Ещё вчера он летал, чтобы украсть немного времени, проглотить несколько драгоценных минут, так как каждое мгновение было более ценным, чем предыдущее, и менее богатым, чем то, которое придёт за ним. Он жадно проглатывал дарованную ему добавку от громадного торта, на который он столько раз заглядывался, проходя мимо витрины кондитера, имя которого он забыл. Он столько раз мечтал об этом громадном тысячелистном «наполеоне». И вот однажды он посмел войти в лавку и показать на пирожные. Франсуа ждал его за дверью, затем они тайком буквально проглотили их. Но последний проглоченный кусочек показался ему, скорее, грустным, тусклым, разочаровывающим. Так вот, каким на деле оказалось это невообразимое желание, как только оно было удовлетворено. Когда он летал вчера, да и сегодня, у него было ощущение, что он пожирал этот волшебный «наполеон», который бесконечно долго таял во рту, но всё равно оставался целым, чтобы он мог ещё тысячу раз испытать наслаждение, отдаваясь на волю туч, которые несут его. С того времени, как он снова оказался в своей эскадрилье дальней разведки, он сознавал, что счетчик его жизни включён. Он по крохам собирал секунды, минуты, время, жизнь. Сейчас эти секунды, минуты, добавленные к другим секундам и минутам, вели его к последней мечте, единственной, о которой он стал думать так давно, мечте, прерванной жизнью, мечте, к которой он скоро вернётся, на этот раз навсегда.

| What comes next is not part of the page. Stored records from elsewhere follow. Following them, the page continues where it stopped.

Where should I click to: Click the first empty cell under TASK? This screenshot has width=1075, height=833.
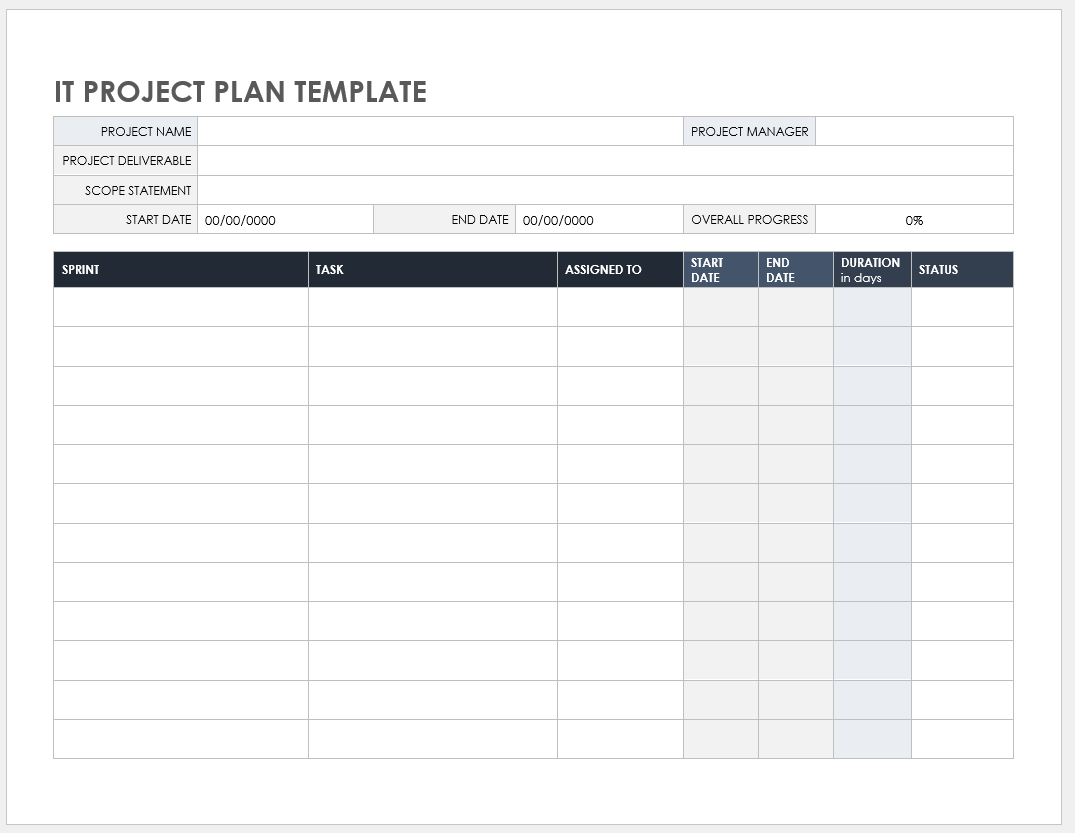point(432,307)
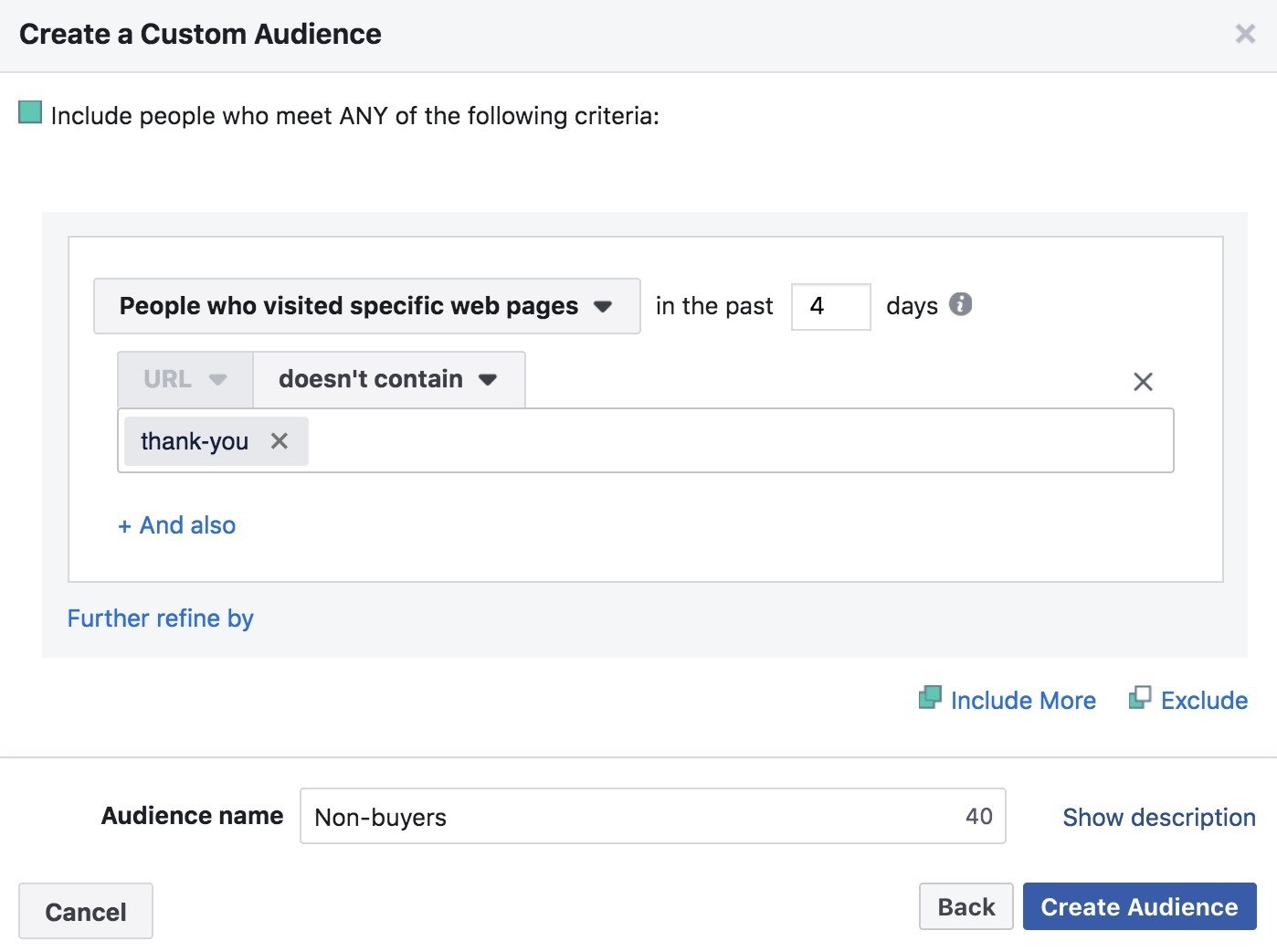The height and width of the screenshot is (952, 1277).
Task: Click the Exclude icon
Action: 1139,699
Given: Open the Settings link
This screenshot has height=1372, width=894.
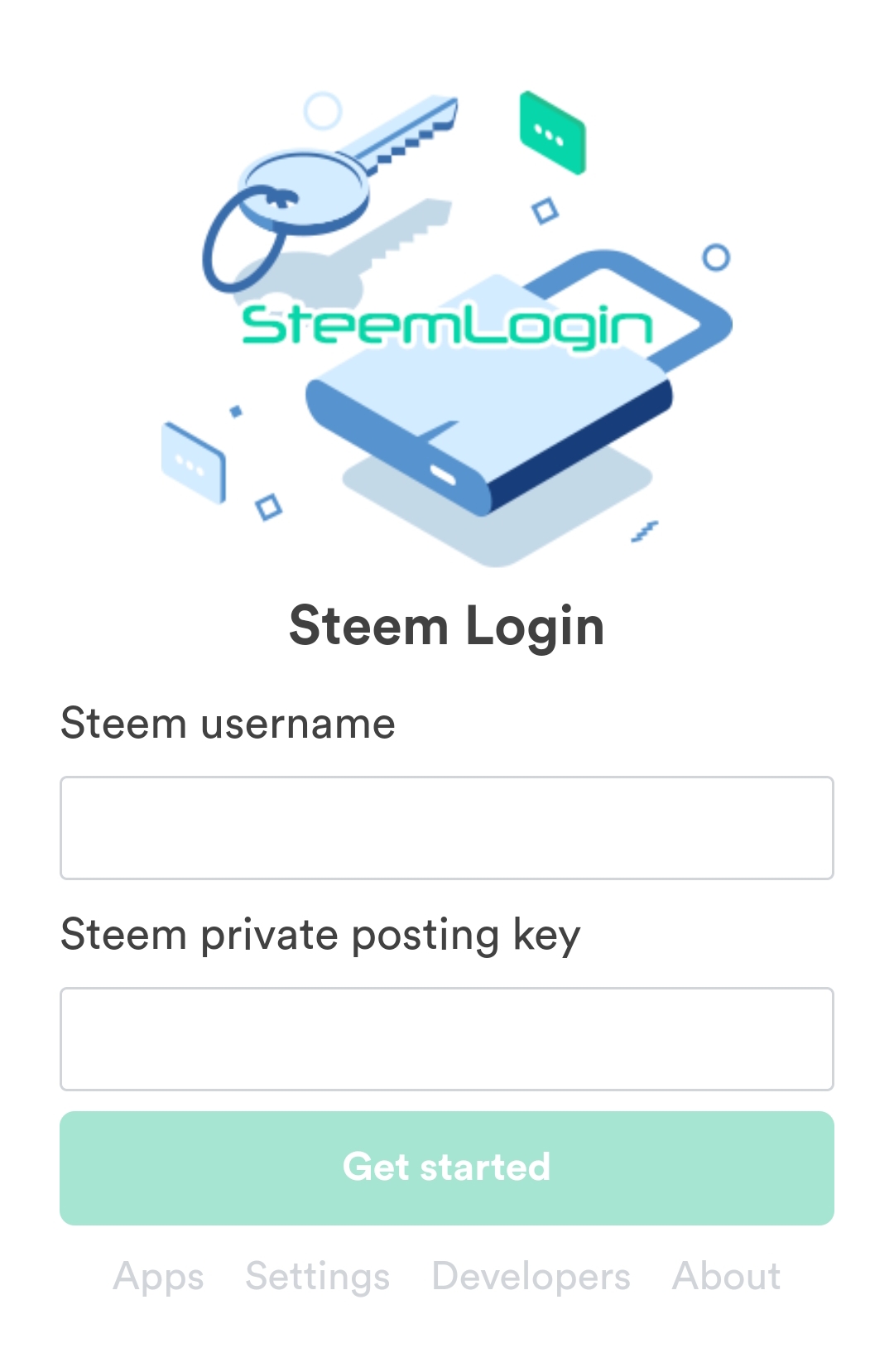Looking at the screenshot, I should pyautogui.click(x=318, y=1276).
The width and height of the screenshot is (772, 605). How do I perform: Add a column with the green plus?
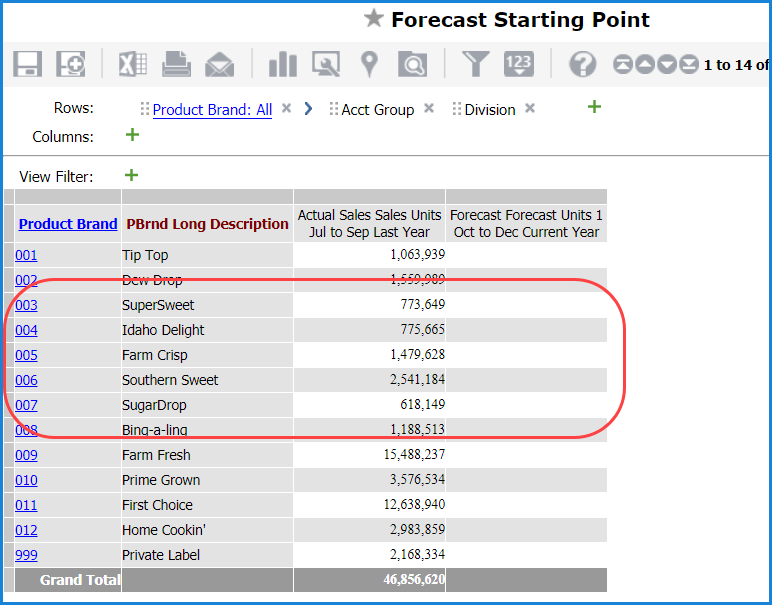tap(131, 135)
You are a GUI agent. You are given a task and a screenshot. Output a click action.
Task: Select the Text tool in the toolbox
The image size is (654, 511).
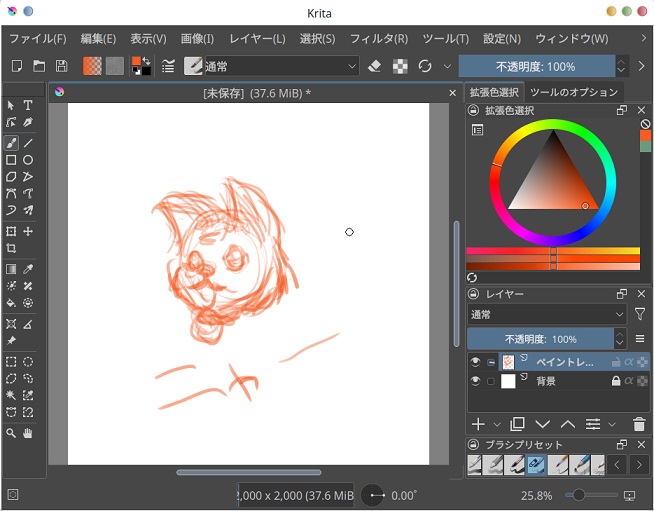(28, 105)
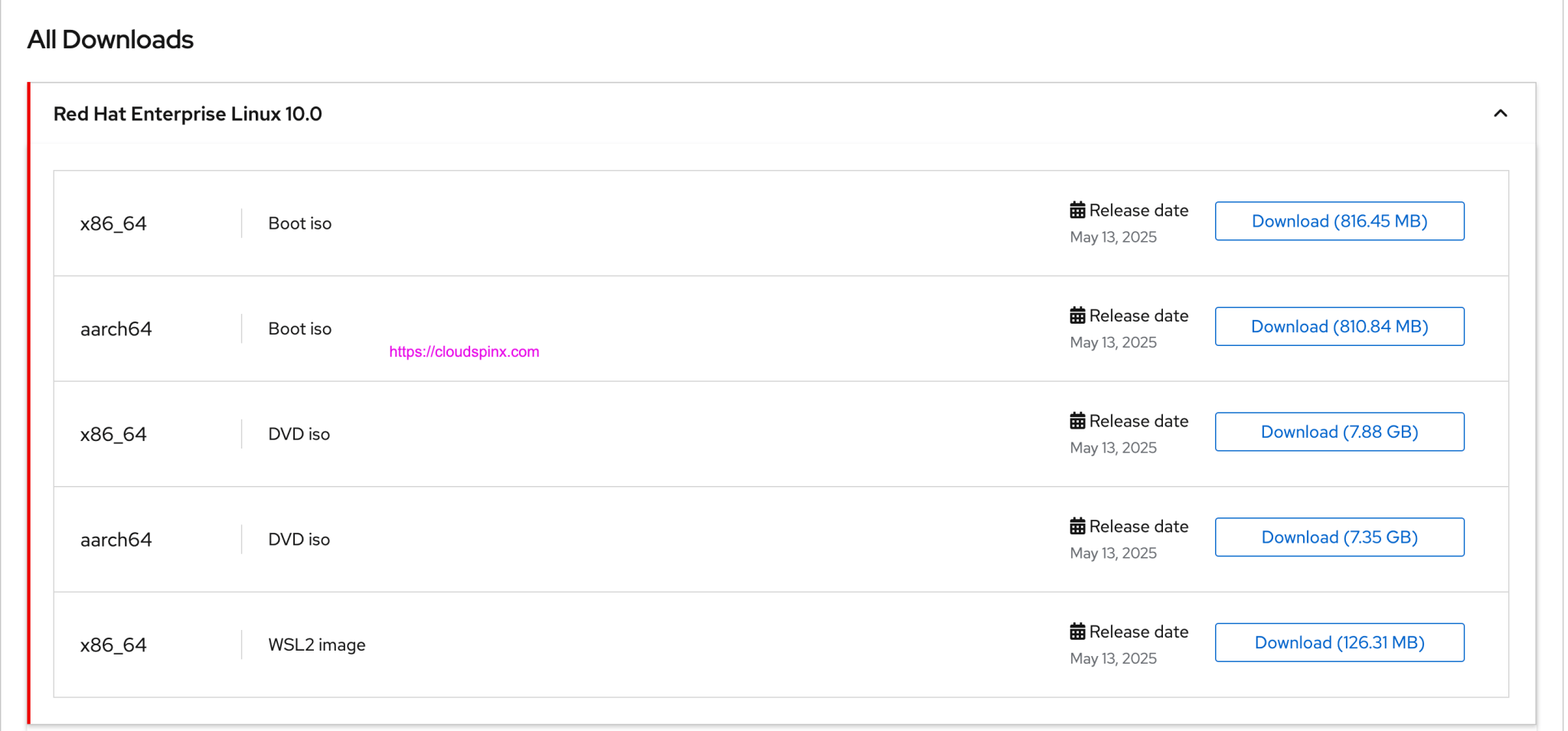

Он отказывается от своего тела. Покидает его, потому что перерос его; отбрасывает тело. Теперь он ни в чём не будет нуждаться, ибо смерть не существует. Он слишком часто встречал её, чтобы не знать, что речь идёт о встрече, о воссоединении со всеми дорогими ему людьми. Ему хотелось бы знать, каким был, кем был, о чём думал его отец, которого никогда не видел. Он был молод, любил его мать, а она любила отца. Антуан, его брат, его сёстры были живыми свидетелями любви родителей.
Что может быть восхитительней, чем смех детей — плод любви мужчины и женщины. Дарованные жизни не могли заканчиваться в потемках бесконечного коридора, который так пугал мальчишек.